Mit jeder weiteren Runde agieren mehr Avatare gleichzeitig auf dem Schlachtfeld, deren Handeln man nacheinander bestimmt hat. Das Geschehen wird somit irre komplex. Man spielt quasi Geisterschach mit Figuren, die leben, mal gelebt haben und eventuell zukünftig wieder leben könnten, wenn man verhindern kann, dass sie im Laufe der 25 Sekunden vorzeitig abkratzen.
Da der Ausgang einer Schlacht bis zum letzten Moment offenbleibt und starke Verschiebungen das Potenzial für Frust in die Höhe treiben könnten, zählt am Ende nicht das reine Endergebnis – also nicht, wie viele Orbs man letztendlich nach Hause bringen konnte.

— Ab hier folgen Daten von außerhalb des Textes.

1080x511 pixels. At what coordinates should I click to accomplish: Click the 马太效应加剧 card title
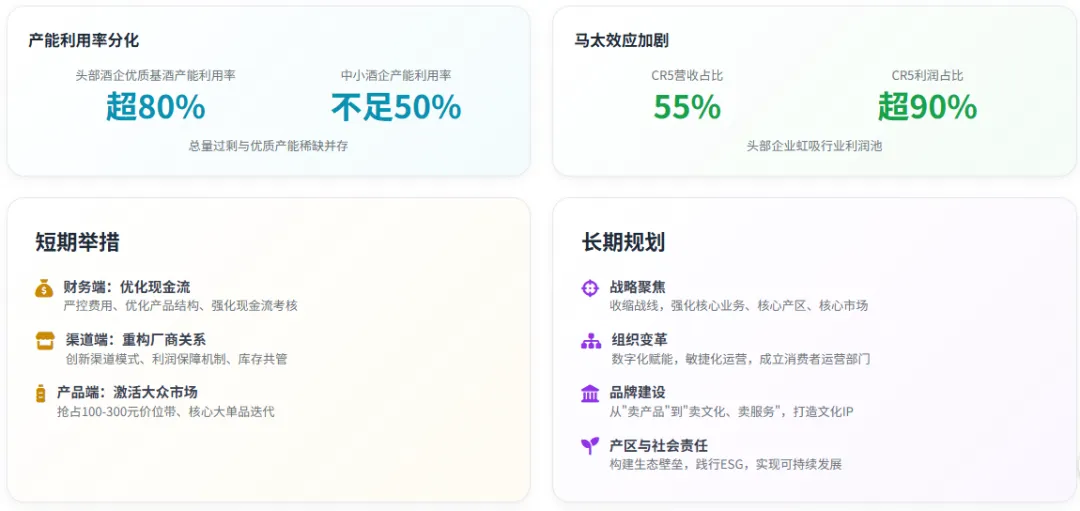pyautogui.click(x=621, y=41)
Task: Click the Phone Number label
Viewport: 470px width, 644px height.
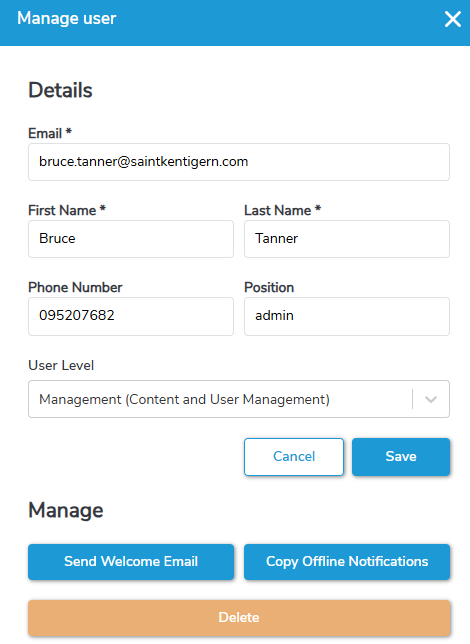Action: pos(75,288)
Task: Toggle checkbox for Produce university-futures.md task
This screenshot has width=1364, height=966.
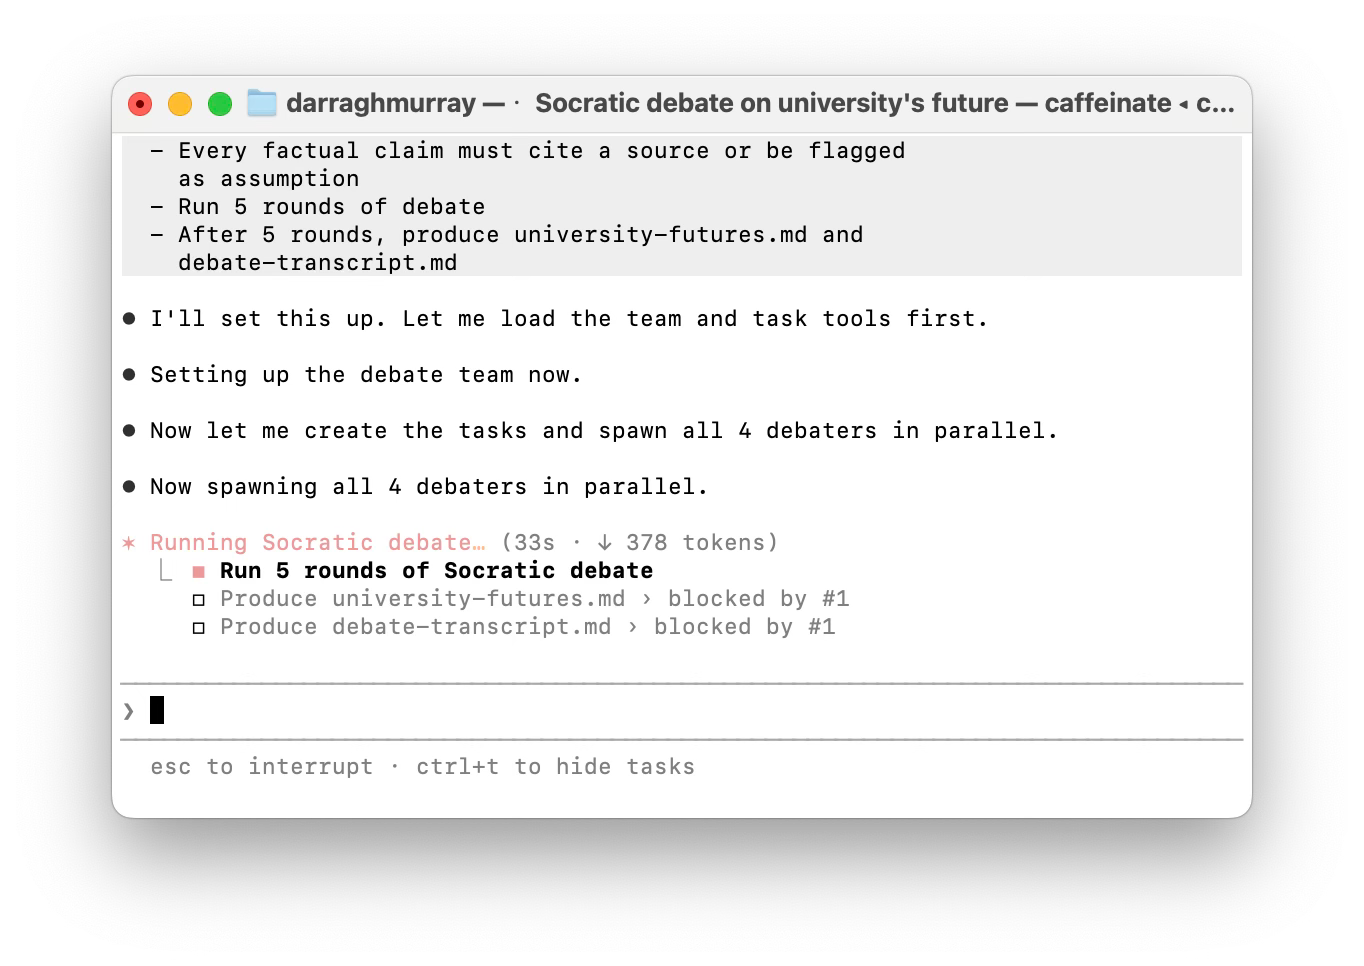Action: [x=199, y=600]
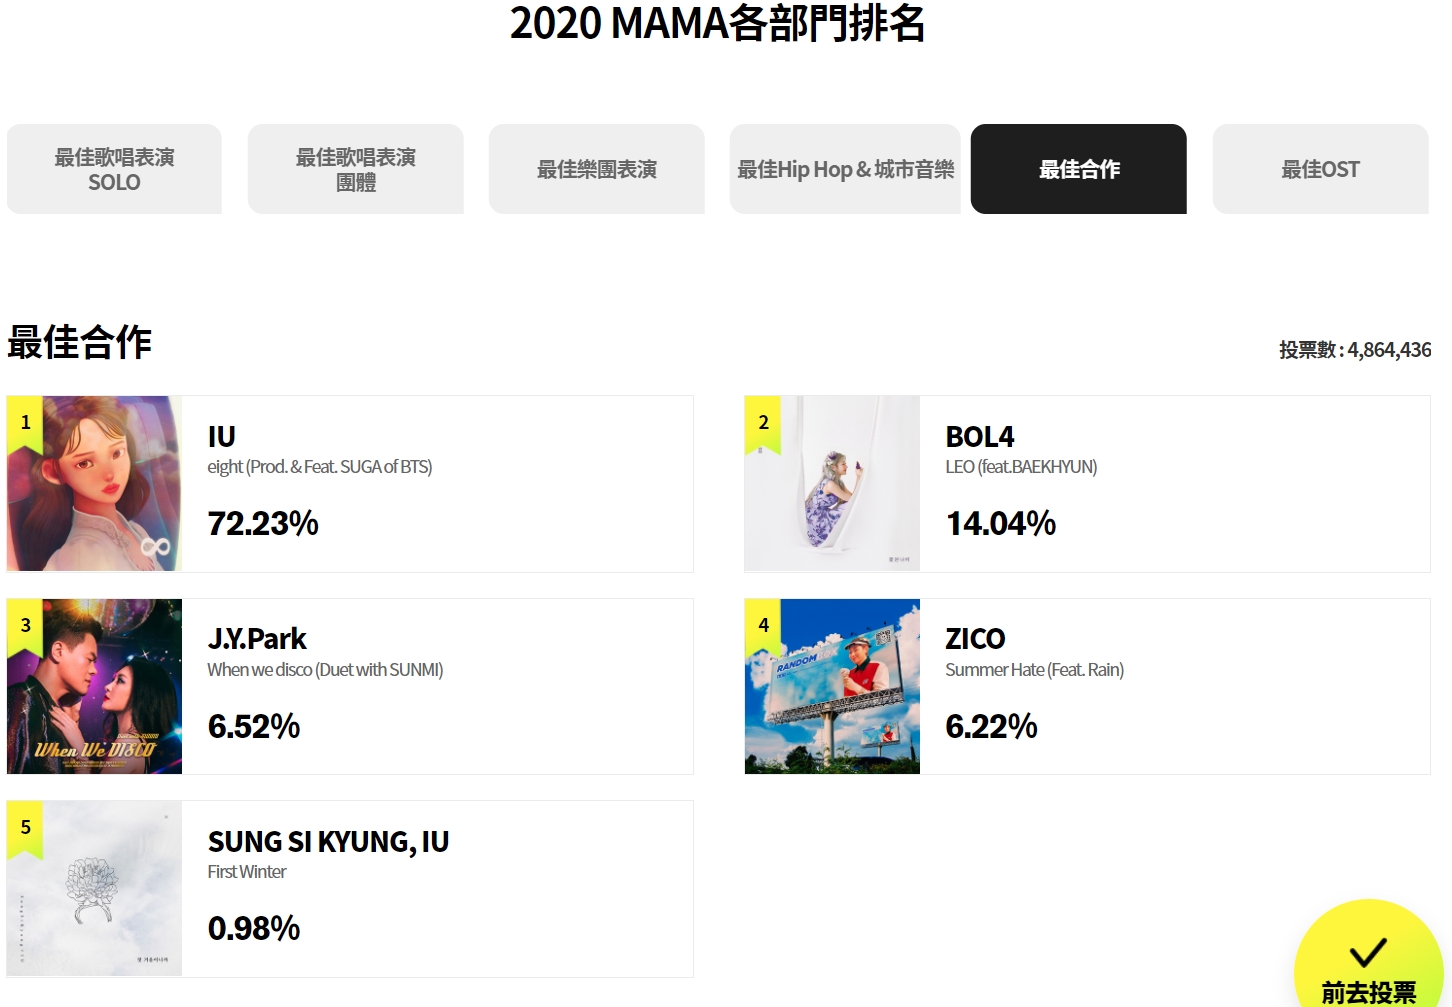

Die finale Punktzahl setzt sich aus mehreren Faktoren zusammen, etwa wie viele Frags man einheimsen konnte, wie viele Orbs gerettet wurden und wie oft man die Zeitlinie änderte.
Bringt das Hirn zum Rauchen und die Finger zum Glühen
Das beschriebene Szenario wäre bereits höchst komplex, wenn alle fünf Spielfiguren, die man in die Runden schickt, die gleichen Fähigkeiten hätten. Jetzt stellt euch mal vor, wie euer Hirn erst raucht, wenn ihr unterschiedliche Fähigkeiten einsetzt. Schutzschild um eine Figur aufbauen, die der Gegner aufs Korn genommen hat? Per Spezialfertigkeit schneller am Orb sein als der erste eigene Avatar und somit den Schlachtplan des Gegners komplett durchkreuzen? Kritische Handlungen bis zur letzten Runde aufsparen und somit eine ganze Kette von Ereignissen ungeschehen machen? All das und mehr ist möglich.
Angesichts der wenigen Spielmodi, die ihre Abwechslung hauptsächlich aus der Unterscheidung zwischen rundenbasiertem Spiel und Echtzeitschlachten ziehen, steht und fällt der Unterhaltungswert mit dem Können des Gegners. Je besser euer Gegenüber die Situation analysiert, desto spannender die Schlacht. Im gegenteiligen Fall ist es schlicht zu einfach, ihn in mehreren Runden über den Haufen zu ballern. Lemnis Gate eignet sich somit nicht für schnelle Runden mit typischen „erst schießen, dann fragen“-Kandidaten, auch wenn solche durchaus mal einen Zufallserfolg verbuchen können. Um so lobenswerter wäre zu erwähnen, dass die Möglichkeit, gute Gegner anzutreffen, dank Crossplay recht hoch ist. Playstation, Xbox oder PC? Spielt keine Rolle. Und PC-Spieler sind angesichts der vielfältigen strategischen Möglichkeiten nicht einmal halb so stark im Vorteil wie bei anderen Multiplayer-Shootern.